Class 39: Slides [PPTX]
Sir Tim Berners-Lee, Information Management: A Proposal. 1989.
Sergey Brin and Lawrence Page, The Anatomy of a Large-Scale Hypertextual Web Search Engine.
Our main goal is to improve the quality of web search engines. In 1994, some people believed that a complete search index would make it possible to find anything easily. According to Best of the Web 1994 — Navigators, “The best navigation service should make it easy to find almost anything on the Web (once all the data is entered).” However, the Web of 1997 is quite different. Anyone who has used a search engine recently, can readily testify that the completeness of the index is not the only factor in the quality of search results. “Junk results” often wash out any results that a user is interested in. In fact, as of November 1997, only one of the top four commercial search engines finds itself (returns its own search page in response to its name in the top ten results).

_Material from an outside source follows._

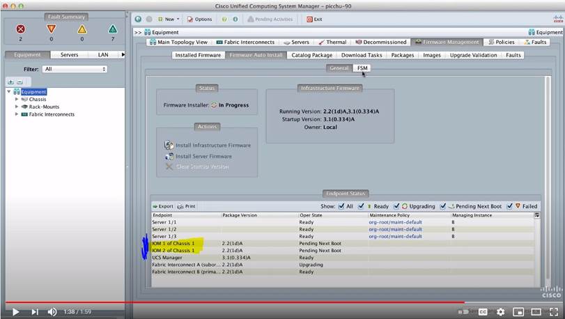Screen dimensions: 565x319
Task: Switch to the FSM tab
Action: (362, 68)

One of the main causes of this problem is that the number of documents in the indices has been increasing by many orders of magnitude, but the user’s ability to look at documents has not. People are still only willing to look at the first few tens of results. Because of this, as the collection size grows, we need tools that have very high precision (number of relevant documents returned, say in the top tens of results). Indeed, we want our notion of “relevant” to only include the very best documents since there may be tens of thousands of slightly relevant documents.